According to the UN, 2.2 million people globally are currently in prison for a drug-related sentence. This represents about 20% of the world prison population. Equally concerning is the fact that those targeted by drug law enforcement belong to the poorest and most marginalised communities, and to ethnic communities. Women are particularly affected, with 35% of the female prison population being incarcerated for a drug offence – a proportion that rises to 50-80% in various Latin American and Asian countries.

Devastating impacts on the health of people who use drugs

The ongoing criminalisation of people who use drugs has also been a major driver of incarceration, with at least 470,000 people incarcerated worldwide for simple possession. Fear of criminalisation, police violence, stigma and discrimination – as well as lack of access to, and funding for, harm reduction and treatment services – have largely contributed to high HIV and hepatitis C prevalence among people who inject drugs and overdose deaths. During 2017 and 2018 alone, the UN recorded a staggering one million drug use-related deaths. This is heart-breaking, when we know that these deaths could have been avoided with drug policies focused on promoting social justice, human rights and public health, and with improved access to services such as sterile needles and syringes, naloxone and drug checking.

How to improve the social justice response: Decriminalisation

Thankfully, several countries have made (small) strides towards policies that seek to address, and redress, the harms of punitive drug control. Removing criminal sanctions for drug use and possession for personal use has been one of the ways in which some countries have sought to improve the lives of people who use drugs.

As of today, 50+ jurisdictions in 31 countries, from Portugal to Czechia, Uruguay, South Africa and Jamaica, have decriminalised drug use and possession for personal use. Not all models of decriminalisation are equal however, and their impacts on the lives of people who use drugs vary greatly. For instance, while Russia has technically decriminalised drug possession, people continue to be targeted by drug law enforcement authorities and imposed harsh administrative sanctions, including detention.
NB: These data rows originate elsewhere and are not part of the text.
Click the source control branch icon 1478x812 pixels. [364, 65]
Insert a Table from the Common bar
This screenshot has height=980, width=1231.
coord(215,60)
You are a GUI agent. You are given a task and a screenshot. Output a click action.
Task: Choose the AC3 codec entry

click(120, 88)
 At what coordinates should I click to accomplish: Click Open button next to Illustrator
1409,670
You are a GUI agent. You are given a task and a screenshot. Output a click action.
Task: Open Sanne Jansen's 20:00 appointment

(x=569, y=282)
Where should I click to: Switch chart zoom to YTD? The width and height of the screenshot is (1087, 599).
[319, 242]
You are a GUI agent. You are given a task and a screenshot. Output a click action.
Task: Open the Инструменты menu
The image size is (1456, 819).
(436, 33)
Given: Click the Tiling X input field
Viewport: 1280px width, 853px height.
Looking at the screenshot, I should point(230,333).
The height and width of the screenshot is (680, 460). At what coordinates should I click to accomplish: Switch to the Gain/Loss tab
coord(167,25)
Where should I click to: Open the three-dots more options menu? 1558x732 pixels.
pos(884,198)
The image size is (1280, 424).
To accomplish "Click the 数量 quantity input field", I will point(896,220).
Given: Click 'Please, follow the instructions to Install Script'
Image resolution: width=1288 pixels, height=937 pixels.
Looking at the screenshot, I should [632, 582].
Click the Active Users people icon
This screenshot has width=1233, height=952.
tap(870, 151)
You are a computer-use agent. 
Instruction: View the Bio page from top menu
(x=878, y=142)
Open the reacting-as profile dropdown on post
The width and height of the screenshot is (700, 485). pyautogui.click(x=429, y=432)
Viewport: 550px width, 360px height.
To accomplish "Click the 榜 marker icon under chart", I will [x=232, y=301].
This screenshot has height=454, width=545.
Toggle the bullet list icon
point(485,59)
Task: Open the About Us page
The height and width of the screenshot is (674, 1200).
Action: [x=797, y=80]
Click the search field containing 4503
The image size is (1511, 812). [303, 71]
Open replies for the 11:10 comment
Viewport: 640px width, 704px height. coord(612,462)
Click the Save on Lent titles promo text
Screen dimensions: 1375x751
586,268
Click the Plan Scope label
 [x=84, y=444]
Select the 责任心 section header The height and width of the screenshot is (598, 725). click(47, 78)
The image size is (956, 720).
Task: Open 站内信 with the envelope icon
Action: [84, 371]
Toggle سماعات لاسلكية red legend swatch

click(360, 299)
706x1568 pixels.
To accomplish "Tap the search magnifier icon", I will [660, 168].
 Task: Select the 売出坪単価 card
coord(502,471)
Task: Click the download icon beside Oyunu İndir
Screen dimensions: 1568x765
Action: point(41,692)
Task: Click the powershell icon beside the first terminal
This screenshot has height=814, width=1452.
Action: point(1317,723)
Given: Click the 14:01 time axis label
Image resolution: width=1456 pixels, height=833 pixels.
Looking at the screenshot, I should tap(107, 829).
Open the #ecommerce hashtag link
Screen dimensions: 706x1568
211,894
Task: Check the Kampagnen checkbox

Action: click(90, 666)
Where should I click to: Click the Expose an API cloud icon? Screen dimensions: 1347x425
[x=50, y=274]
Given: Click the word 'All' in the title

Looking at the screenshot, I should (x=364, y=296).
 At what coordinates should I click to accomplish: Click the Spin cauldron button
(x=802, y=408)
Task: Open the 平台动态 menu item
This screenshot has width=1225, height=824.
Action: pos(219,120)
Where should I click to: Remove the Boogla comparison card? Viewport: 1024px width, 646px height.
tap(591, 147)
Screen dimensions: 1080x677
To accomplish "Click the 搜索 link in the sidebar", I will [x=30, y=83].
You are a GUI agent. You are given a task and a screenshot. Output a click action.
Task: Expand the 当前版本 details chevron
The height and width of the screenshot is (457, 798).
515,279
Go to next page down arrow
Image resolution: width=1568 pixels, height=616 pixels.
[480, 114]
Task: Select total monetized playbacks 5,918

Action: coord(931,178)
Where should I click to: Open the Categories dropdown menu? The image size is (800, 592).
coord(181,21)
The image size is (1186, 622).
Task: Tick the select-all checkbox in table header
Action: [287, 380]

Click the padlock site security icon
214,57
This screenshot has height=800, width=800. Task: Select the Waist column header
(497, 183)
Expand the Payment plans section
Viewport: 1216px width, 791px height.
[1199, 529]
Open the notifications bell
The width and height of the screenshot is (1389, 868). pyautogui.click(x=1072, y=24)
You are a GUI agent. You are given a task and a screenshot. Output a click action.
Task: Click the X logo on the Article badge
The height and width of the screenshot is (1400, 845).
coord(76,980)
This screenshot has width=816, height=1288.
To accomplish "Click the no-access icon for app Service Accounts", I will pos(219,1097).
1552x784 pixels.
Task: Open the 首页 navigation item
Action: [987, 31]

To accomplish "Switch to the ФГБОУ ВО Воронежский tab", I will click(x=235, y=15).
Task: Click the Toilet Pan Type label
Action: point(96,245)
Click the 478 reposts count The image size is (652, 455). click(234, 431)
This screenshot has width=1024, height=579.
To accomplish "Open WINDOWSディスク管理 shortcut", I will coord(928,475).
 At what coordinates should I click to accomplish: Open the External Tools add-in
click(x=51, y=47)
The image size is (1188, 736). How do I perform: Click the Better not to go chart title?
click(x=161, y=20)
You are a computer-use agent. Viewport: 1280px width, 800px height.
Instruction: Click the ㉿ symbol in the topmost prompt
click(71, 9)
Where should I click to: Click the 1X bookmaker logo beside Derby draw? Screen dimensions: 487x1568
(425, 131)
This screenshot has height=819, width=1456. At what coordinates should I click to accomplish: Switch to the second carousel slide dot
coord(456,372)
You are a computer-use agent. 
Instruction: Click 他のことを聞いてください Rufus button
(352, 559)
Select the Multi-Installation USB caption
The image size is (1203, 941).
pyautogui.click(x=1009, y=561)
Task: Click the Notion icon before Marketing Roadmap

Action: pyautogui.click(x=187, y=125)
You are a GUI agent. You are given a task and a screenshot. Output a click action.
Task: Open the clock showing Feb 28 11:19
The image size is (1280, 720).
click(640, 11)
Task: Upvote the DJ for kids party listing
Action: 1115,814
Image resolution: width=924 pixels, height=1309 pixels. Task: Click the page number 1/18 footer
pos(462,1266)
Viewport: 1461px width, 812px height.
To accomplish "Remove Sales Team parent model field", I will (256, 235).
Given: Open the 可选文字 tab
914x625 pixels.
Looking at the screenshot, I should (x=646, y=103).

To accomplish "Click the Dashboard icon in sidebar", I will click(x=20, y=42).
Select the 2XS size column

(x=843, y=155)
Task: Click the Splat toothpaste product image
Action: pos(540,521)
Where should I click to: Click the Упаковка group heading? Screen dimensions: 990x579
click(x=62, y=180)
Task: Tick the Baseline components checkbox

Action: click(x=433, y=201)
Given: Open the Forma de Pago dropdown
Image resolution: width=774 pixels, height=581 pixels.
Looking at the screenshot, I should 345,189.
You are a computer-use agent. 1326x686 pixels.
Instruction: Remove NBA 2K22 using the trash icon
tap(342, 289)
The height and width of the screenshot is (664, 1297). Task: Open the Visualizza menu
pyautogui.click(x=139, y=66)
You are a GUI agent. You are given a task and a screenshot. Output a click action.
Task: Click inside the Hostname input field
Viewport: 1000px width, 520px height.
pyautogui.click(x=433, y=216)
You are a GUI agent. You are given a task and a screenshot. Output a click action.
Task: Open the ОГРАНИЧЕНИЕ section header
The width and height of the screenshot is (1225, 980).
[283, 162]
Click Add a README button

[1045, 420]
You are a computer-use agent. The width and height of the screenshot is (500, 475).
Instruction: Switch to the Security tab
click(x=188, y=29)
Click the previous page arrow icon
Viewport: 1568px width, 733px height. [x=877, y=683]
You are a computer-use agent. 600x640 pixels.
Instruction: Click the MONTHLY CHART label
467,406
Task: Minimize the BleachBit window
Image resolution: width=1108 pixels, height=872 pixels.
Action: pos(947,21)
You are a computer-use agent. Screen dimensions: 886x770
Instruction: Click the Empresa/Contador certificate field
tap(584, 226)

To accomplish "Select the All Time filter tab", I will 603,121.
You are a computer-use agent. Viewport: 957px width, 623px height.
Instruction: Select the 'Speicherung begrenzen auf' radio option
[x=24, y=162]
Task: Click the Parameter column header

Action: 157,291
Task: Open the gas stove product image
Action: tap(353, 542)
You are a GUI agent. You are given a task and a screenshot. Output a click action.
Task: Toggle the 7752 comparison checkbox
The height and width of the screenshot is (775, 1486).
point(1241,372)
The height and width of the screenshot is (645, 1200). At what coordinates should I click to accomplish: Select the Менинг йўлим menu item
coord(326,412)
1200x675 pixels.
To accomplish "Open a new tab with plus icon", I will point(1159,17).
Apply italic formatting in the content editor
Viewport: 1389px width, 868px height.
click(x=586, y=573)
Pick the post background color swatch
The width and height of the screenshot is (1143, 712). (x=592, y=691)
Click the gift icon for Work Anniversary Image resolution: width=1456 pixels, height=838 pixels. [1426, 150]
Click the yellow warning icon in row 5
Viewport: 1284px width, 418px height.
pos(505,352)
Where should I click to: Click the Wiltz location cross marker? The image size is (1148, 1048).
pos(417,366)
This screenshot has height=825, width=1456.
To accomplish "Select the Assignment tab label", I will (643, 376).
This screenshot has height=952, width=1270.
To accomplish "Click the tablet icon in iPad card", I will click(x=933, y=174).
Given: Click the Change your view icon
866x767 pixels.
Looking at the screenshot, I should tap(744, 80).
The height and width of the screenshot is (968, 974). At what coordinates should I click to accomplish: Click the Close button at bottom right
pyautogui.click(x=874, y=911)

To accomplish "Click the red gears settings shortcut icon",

However, when done well, decriminalisation can be instrumental in facilitating access to life-saving health services, reducing stigma and discrimination, and ending police abuse and the overuse of incarceration.

How to improve the health response: harm reduction

Improving access to health services for people who use drugs also remains critical – especially in the context of budget constraints and further social and economic hardship caused by the COVID-19 pandemic and related restrictions. Improved coverage of gender-sensitive services for women who use drugs also remains vital as most services are not adapted to the needs and realities of women. Finally, increased funding for harm reduction is as critical as ever: today, only 5% of funding needs for such services is being met in low- and middle-income countries, and this needs to change.

Pushing back against shrinking civil society space

Most importantly, the meaningful involvement of civil society and affected communities is essential to achieving a human rights, social justice, gender-sensitive and health-focused approach to drug policy. And yet, the rise in authoritarianism, populism and COVID-19 restrictions have severely restricted civil society space at all levels of governance. Crucially, civil society engagement is considered as a ‘ticking the box’ exercise. Rather, we should be considered as critical partners and experts who should be consulted seriously at all stages of the decision making, implementation, monitoring and evaluation processes in the field of drug policy.

There is still hope that drug policies can truly respect, protect and fulfil the human rights of communities worldwide. But policy shifts need to happen now, as we cannot wait for another 60 years for this dire situation to change.